**READING PASSAGE:**
Note that these recursive functions for looking up tensor information are expensive: an actual compiler for logical indexing will do this lookup up-front to generate code with inlined values.

Cached vs Non-cached Implementations

Both the cached and non-cached implementations define tensors as follows:

  int tile_n = n / cores_x;
  int tile_m = m / cores_y;

  int b_base_row = tid_x * tile_n;
  int b_base_col = tid_y * tile_m;

  tensor a =
    { .arr = a_arr,
      .n = n, .m = m,
      .stride = m };
  tensor b = 
    { .arr = b_arr,
      .n = n, .m = m,
      .stride = m };
  tensor a_tile = 
    { .arr = a_arr, 
      .parent = &a,
      .n = tile_n, .m = tile_m,
      .stride = m,
      .phys_row_off = b_base_row, .phys_col_off = b_base_col};
  tensor b_tile = 
    { .arr = b_arr, 
      .parent = &b,
      .n = tile_n, .m = tile_m,
      .stride = m,
      .phys_row_off = b_base_row, .phys_col_off = b_base_col};

a_tile and b_tile represent the sub-tensors from input A and output B that are operated on by the current tile.

The global memory (non-cached) implementation uses these tensor definitions to run the stencil algorithm as follows:

  stencil(&a_tile, &b_tile);

The cached implementation defines the same tensors, but additionally performs a caching routine that moves data from tensor a_tile to a new tensor a_scr, as follows:

...

**SOURCE INFORMATION:**
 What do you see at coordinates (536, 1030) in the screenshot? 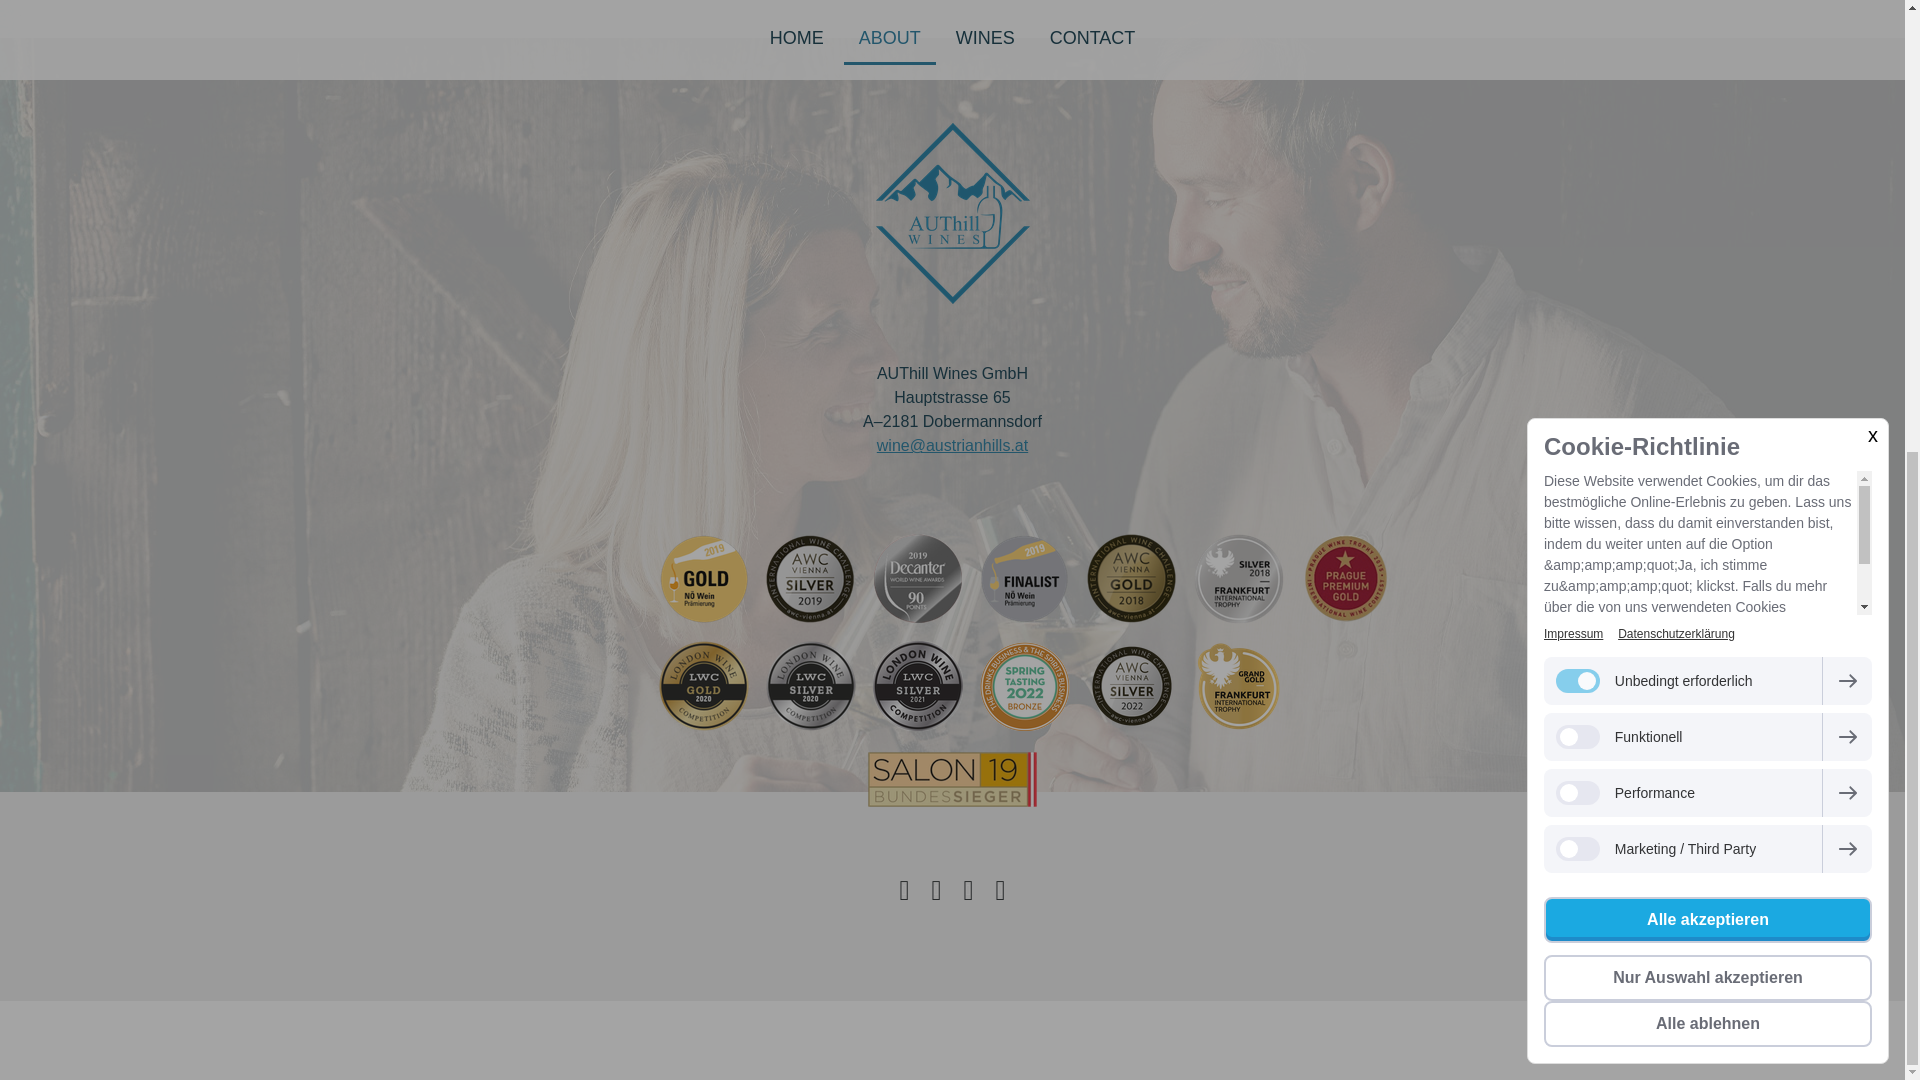
I see `Datenschutz` at bounding box center [536, 1030]. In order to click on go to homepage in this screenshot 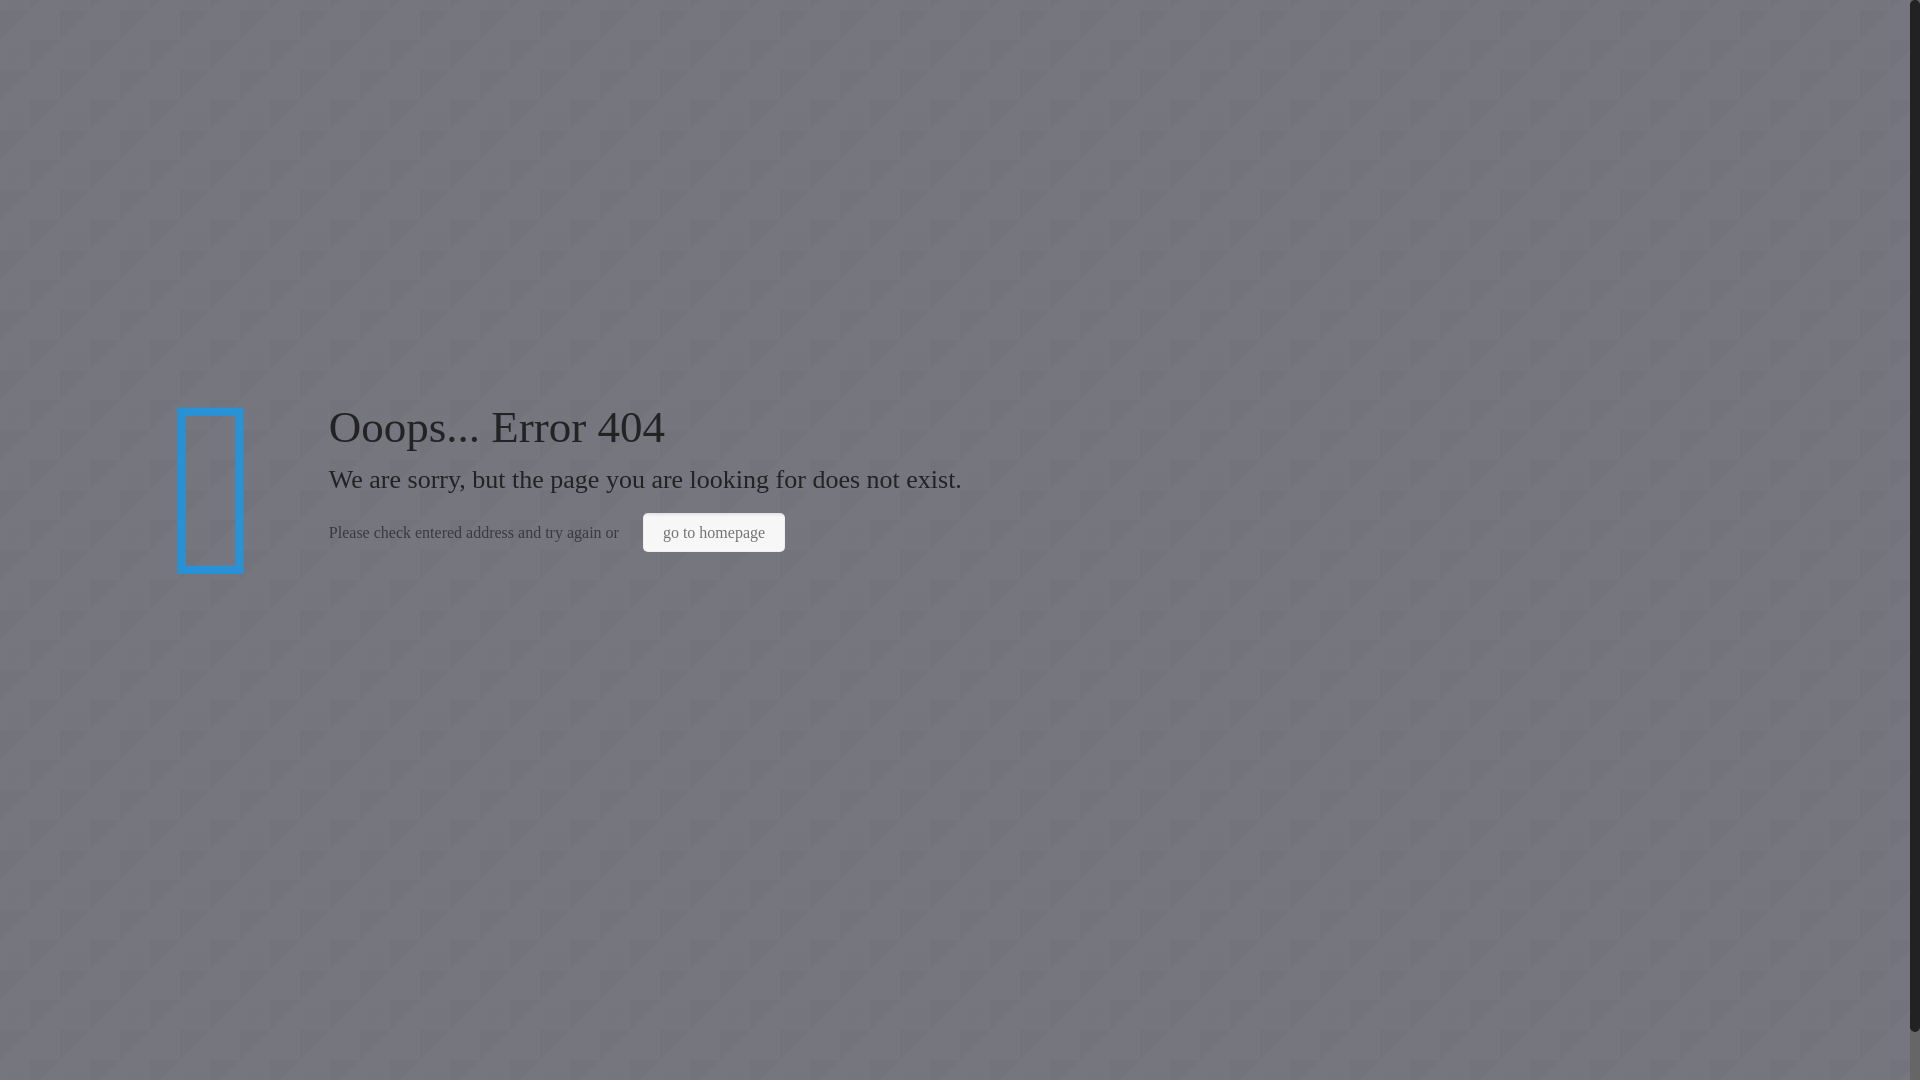, I will do `click(714, 532)`.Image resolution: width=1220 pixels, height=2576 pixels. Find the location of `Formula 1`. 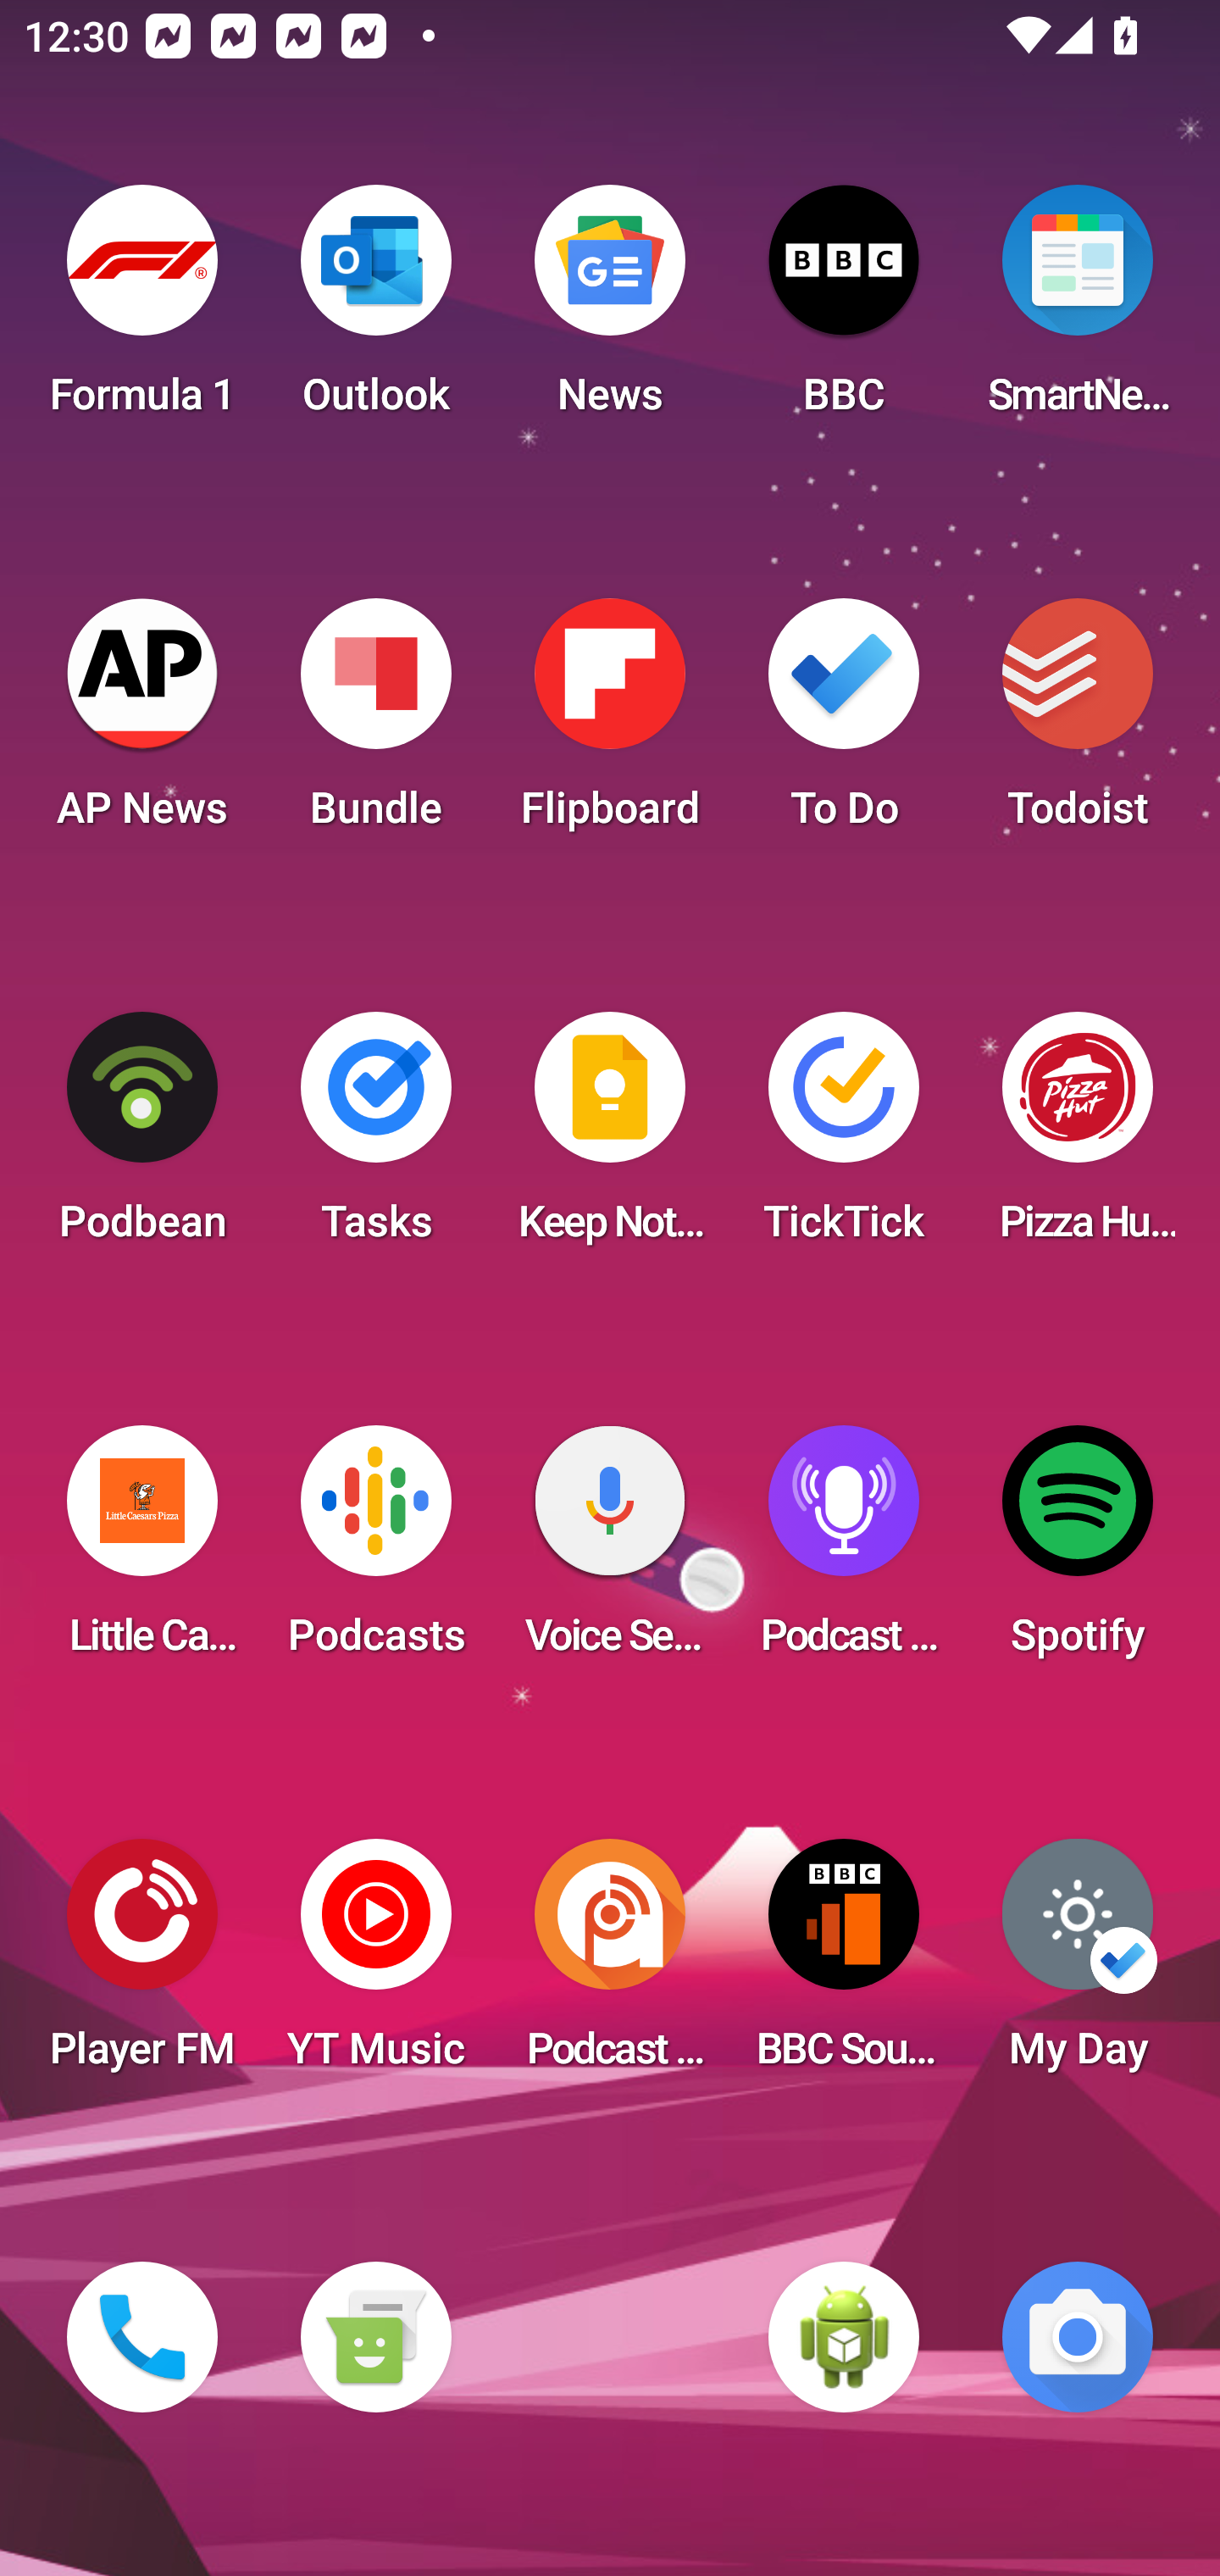

Formula 1 is located at coordinates (142, 310).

**THINGS TO DO:**
1. According to the text on cached and non-cached implementations, what do a_tile and b_tile represent?
2. Using the text on cached and non-cached implementations, explain why an actual compiler for logical indexing performs the tensor lookup up-front.
3. Translate this sentence from the text on cached and non-cached implementations into French: "The cached implementation defines the same tensors, but additionally performs a caching routine that moves data from tensor a_tile to a new tensor a_scr, as follows:"

**SOLUTIONS TO THE PROBLEMS:**
1. They represent the sub-tensors from input A and output B that the current tile operates on.

2. The recursive functions for looking up tensor information are expensive. Doing the lookup up-front lets the compiler generate code with inlined values.

3. L'implémentation avec cache définit les mêmes tenseurs, mais exécute en outre une routine de mise en cache qui déplace les données du tenseur a_tile vers un nouveau tenseur a_scr, comme suit :